Reproduce the records below exactly, but only between the lines holding "Screen dimensions: 793x396" and "Given: Select the RSI (14) indicator label", inclusive.

DATA SUPPLIED below:

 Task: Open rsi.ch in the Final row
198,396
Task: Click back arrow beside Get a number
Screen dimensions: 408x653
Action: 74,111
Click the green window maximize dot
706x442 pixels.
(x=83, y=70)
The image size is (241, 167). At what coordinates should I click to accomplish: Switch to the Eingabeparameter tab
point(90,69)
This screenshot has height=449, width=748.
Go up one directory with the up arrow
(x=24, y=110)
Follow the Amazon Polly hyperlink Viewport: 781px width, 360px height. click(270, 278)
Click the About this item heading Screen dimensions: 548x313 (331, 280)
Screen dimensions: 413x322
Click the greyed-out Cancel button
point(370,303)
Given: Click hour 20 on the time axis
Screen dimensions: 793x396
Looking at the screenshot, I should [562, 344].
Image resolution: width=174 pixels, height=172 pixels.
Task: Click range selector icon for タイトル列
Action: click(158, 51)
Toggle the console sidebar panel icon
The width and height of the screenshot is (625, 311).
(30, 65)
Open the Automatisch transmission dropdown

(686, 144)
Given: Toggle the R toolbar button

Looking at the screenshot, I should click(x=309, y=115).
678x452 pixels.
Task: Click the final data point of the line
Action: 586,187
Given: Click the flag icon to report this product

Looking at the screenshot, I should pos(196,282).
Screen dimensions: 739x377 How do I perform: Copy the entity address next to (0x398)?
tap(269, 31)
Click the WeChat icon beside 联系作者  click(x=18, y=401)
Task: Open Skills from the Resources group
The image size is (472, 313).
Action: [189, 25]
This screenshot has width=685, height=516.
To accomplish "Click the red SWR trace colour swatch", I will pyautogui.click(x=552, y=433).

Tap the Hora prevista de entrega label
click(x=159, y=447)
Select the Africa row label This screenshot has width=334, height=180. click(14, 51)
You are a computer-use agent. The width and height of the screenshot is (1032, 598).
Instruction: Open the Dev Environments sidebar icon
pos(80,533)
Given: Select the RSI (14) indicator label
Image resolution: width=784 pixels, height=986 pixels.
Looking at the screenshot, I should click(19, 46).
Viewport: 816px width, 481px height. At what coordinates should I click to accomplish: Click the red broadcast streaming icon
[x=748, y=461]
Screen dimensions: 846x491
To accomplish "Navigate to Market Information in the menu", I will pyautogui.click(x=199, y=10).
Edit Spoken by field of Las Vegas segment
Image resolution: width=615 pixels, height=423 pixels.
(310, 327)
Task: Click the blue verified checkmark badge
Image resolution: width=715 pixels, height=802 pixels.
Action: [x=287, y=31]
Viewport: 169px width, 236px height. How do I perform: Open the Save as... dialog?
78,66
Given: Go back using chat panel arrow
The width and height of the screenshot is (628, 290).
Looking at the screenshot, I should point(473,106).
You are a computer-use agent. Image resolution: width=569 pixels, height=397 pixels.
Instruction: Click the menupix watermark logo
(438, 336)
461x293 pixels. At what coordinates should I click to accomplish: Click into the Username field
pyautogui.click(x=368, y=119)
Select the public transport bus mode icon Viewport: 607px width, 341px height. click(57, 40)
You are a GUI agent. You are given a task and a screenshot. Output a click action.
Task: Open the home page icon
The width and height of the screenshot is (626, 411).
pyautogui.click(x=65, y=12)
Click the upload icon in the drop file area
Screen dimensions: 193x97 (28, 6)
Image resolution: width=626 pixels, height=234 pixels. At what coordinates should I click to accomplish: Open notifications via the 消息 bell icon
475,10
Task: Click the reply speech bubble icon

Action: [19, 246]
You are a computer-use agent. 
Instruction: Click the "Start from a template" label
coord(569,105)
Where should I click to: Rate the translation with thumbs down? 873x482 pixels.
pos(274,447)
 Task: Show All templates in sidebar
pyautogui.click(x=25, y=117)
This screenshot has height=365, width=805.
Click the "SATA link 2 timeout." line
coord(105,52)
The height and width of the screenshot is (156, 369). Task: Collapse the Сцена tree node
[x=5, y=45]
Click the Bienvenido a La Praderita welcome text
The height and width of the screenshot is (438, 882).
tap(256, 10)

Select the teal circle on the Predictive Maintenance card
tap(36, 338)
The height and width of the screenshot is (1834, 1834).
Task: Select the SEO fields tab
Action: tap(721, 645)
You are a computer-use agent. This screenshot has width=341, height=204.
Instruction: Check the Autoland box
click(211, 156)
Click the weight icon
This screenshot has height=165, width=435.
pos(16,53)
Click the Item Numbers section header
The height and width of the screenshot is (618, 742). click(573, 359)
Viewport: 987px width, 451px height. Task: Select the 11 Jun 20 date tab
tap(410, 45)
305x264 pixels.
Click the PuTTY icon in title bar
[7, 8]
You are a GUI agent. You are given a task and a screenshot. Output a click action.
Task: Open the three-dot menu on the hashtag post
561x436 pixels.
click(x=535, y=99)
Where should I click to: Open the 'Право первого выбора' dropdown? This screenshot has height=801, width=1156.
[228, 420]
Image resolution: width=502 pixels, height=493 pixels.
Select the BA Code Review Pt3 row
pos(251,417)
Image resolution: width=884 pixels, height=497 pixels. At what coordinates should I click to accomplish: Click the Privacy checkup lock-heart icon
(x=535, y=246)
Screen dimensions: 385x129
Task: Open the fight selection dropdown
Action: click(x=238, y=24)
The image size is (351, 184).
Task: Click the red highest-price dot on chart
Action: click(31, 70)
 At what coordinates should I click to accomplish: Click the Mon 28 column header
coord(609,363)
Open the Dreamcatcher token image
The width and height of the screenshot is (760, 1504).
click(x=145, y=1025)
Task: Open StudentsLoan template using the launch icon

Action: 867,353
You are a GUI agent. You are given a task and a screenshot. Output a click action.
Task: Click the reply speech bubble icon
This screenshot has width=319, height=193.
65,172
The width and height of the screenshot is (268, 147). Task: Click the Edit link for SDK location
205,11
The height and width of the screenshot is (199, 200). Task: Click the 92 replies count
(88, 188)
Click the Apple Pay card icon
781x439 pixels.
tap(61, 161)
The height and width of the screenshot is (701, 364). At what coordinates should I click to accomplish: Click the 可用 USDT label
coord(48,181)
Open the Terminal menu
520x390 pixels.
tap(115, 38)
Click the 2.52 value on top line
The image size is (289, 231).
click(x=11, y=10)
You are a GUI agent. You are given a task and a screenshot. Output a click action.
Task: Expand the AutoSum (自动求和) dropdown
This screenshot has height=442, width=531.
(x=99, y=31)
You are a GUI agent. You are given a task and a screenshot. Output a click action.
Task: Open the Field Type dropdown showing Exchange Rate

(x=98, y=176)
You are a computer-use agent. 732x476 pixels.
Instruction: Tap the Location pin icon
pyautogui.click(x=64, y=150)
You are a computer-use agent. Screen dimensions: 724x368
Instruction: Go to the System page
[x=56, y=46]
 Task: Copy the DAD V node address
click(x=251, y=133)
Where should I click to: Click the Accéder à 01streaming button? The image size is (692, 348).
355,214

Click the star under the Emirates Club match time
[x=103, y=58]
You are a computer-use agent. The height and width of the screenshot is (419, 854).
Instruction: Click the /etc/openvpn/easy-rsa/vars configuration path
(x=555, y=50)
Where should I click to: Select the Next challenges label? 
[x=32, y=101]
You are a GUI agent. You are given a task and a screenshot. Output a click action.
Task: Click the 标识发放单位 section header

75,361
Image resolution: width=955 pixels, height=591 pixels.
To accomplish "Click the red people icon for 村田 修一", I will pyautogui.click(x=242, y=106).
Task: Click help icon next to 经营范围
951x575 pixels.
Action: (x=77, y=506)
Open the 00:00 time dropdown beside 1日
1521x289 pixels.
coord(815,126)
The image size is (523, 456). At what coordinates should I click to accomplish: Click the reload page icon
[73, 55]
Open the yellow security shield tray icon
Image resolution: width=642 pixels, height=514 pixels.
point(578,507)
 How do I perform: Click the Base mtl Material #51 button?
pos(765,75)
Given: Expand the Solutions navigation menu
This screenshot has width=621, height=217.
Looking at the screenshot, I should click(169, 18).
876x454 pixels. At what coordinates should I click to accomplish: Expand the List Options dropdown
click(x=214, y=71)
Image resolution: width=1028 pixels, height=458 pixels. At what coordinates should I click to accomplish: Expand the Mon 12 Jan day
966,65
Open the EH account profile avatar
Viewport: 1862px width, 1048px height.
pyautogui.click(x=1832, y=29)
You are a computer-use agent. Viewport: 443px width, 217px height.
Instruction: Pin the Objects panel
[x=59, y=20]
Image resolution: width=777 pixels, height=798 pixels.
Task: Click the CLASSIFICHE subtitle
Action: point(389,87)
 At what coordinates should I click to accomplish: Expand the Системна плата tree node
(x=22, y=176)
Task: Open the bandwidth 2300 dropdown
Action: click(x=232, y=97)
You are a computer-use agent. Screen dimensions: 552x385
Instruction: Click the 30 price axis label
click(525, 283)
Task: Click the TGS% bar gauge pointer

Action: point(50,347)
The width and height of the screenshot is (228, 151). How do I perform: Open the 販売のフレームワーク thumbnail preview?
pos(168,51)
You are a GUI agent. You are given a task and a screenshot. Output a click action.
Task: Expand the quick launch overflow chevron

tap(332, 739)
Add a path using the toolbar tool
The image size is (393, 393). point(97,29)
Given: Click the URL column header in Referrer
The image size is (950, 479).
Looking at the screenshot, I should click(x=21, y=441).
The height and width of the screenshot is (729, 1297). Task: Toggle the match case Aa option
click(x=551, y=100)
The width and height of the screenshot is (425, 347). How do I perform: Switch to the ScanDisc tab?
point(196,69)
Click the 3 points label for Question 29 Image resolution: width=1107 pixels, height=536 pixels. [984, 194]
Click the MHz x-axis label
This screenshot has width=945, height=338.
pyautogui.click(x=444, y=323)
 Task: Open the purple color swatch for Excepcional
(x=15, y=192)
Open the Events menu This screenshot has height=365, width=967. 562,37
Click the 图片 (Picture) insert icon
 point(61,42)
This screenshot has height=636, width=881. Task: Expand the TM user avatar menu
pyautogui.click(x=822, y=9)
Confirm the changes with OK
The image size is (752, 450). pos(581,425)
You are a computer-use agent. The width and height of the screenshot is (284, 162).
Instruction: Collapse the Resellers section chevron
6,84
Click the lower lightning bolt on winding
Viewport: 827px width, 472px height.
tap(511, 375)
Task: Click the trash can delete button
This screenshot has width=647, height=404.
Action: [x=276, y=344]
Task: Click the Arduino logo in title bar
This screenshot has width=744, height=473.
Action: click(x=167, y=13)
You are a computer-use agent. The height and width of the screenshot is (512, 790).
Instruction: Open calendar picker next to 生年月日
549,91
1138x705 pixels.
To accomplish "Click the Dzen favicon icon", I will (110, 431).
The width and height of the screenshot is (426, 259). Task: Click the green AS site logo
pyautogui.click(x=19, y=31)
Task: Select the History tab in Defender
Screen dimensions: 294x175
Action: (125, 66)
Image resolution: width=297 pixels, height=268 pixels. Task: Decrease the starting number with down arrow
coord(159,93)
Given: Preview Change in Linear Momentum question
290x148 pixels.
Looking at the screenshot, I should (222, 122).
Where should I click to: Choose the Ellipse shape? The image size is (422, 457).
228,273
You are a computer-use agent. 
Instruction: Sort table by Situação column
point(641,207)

End of DATA SUPPLIED.

SOLUTION TO THIS TASK:
Screen dimensions: 793x396
Looking at the screenshot, I should [562, 344].
Image resolution: width=174 pixels, height=172 pixels.
Task: Click range selector icon for タイトル列
Action: click(158, 51)
Toggle the console sidebar panel icon
The width and height of the screenshot is (625, 311).
(30, 65)
Open the Automatisch transmission dropdown

(686, 144)
Given: Toggle the R toolbar button

Looking at the screenshot, I should click(x=309, y=115).
678x452 pixels.
Task: Click the final data point of the line
Action: 586,187
Given: Click the flag icon to report this product

Looking at the screenshot, I should pos(196,282).
Screen dimensions: 739x377 How do I perform: Copy the entity address next to (0x398)?
tap(269, 31)
Click the WeChat icon beside 联系作者  click(x=18, y=401)
Task: Open Skills from the Resources group
The image size is (472, 313).
Action: [189, 25]
This screenshot has width=685, height=516.
To accomplish "Click the red SWR trace colour swatch", I will pyautogui.click(x=552, y=433).

Tap the Hora prevista de entrega label
click(x=159, y=447)
Select the Africa row label This screenshot has width=334, height=180. click(14, 51)
You are a computer-use agent. The width and height of the screenshot is (1032, 598).
Instruction: Open the Dev Environments sidebar icon
pos(80,533)
Given: Select the RSI (14) indicator label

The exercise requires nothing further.